# Glass Corner Cupboard



## artHarris (3 Nov 2009)

I have been asked by my most serious client to produce a corner cupboard to display his collection of wine glasses in his dining room. He has calculated that the cupboard needs to be 4 feet high and around 4 ft wide, with 4 shelves to accommodate all the glasses. 
The dining room has oak panelling up to the level of the window ledges, and he wants this cupboard to rest on the ledge above the panelling - this ledge is about 4 " wide but he would like a 'wall' of the cupboard sides projecting from the dining room wall about 9"; this has been taken into consideration in his space calculation.
And he wants as much glass as possible - toughened glass shelves, glass windows, glass in the projecting 'wall'; all timber (English Oak to match all else in the dining room) as fine as possible.

I can see great problems with this concept, because of the weight the wooden frame must support - toughened glass weighs 2 lbs/squ foot!
I have already suggested that the projecting wall would look better being no wider than the ledge at the to of the panelling, but that would mean the cupboard being wider, to rain thus-lost volume. I also think that the side-wall would be better made of oak-veneered ply, which could be made to give some strength to the frame, which it clearly needs.

I would be grateful for any input.


----------



## Chris Knight (3 Nov 2009)

The strength of your side walls will also depend on the dimensions of the frame. If the rails and stiles are of sufficient width/thickness, I would think strength would be adequate. Most of the weight of shelves could be taken by the supports at the rear corner and the intersections of the wall/side walls.

The weight of glass in the front and sdes would be around 38 pounds and that doesn't seem too much for a couple of well made frames to take even without the addition of an oak panel.

I'd just make up a single frame and test it to destruction for guidance.


----------



## artHarris (3 Nov 2009)

Thank you for that input, waterhead37. The dimensions of the frame are clearly critical, but he has asked for as light a frame as possible, so that glass dominates. I think your suggestion to make up a single frame is a good one.

I also think that dividing the glass doors (vertically)into 2, so that there are 2 hinged sections to each side, should make things safer; I just hate the thought of a glass filled door which is over 4 ft square, with slim framework and lateral flex in the pane of glass! A pane of glass 1 foot wide could possibly be of thinner, untoughened glass - much lighter and a smaller frame is less likely to flex. 
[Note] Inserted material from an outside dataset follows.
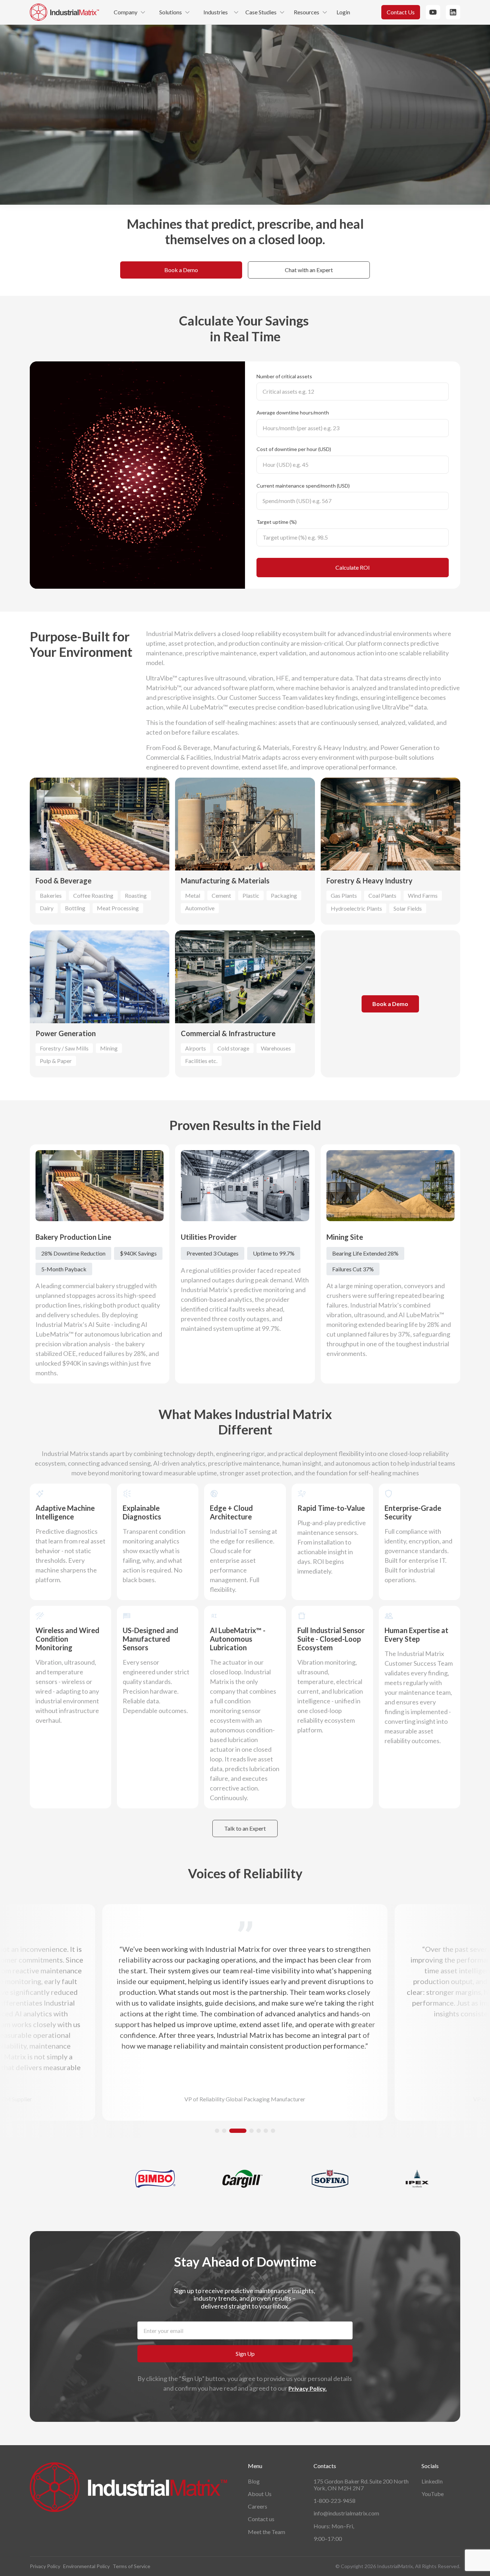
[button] (217, 2131)
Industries (215, 12)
The real problem is the stipulation that the wooden framing should be as un-noticeable as possible. I can't see starting at less than 20x30mm cross section for the framework.


----------



## artHarris (18 Jul 2014)

Discussing this project long after its successful completion with another craftsman, he asked me why I had never presented it on the forum.
So here is are 2 photos:








The biggest problem was getting the angled dimensions, as the corner into which the cabinet had to fit wasn't a right-angle. As the client wanted the possibility to take it with him if he moved, or left it to an off-spring, I decided to make the corner a little less than a right-angle, and make the side panels extra wide towards the wall, overhanging the frame, so subsequent adjustments would be a simple matter of planing away a bit.

I used my CAD programme to determine the exact lengths of the front pieces, and measured as I went. A bit nerve racking, but it worked fine, as you can see from the pictures.

Any questions, even at this stage, will be answered, when I get the time.


----------



## Mike Vastano (13 Aug 2014)

Lovely piece of furniture!


----------



## artHarris (13 Aug 2014)

Thank you.
I am rather proud of it, given the involved difficulties, and it fitted in well with the rest of the furniture in the dining room, a lot of which I had made over the years. It was my 'Swansong'; I am now retired from professional furniture making in even have difficulty getting round to the things we ourselves need, of which there are many.

Thanks again.


----------



## SamW (31 Aug 2014)

Wow, really nice. Which CAD software do you use & how much? I am still using the free Sketchup and keep wondering if I'm limiting myself.


----------



## Shultzy (3 Sep 2014)

SamW, sketchup will not limit you in what you want to design. I would go so far as to say "if you can't draw it in sketchup you can't make it"


----------



## Brentingby (4 Sep 2014)

SamW":3glif6z6 said:


> Wow, really nice. Which CAD software do you use & how much? I am still using the free Sketchup and keep wondering if I'm limiting myself.



In what way do you think you're limiting yourself? I would agree with Shultzy.


----------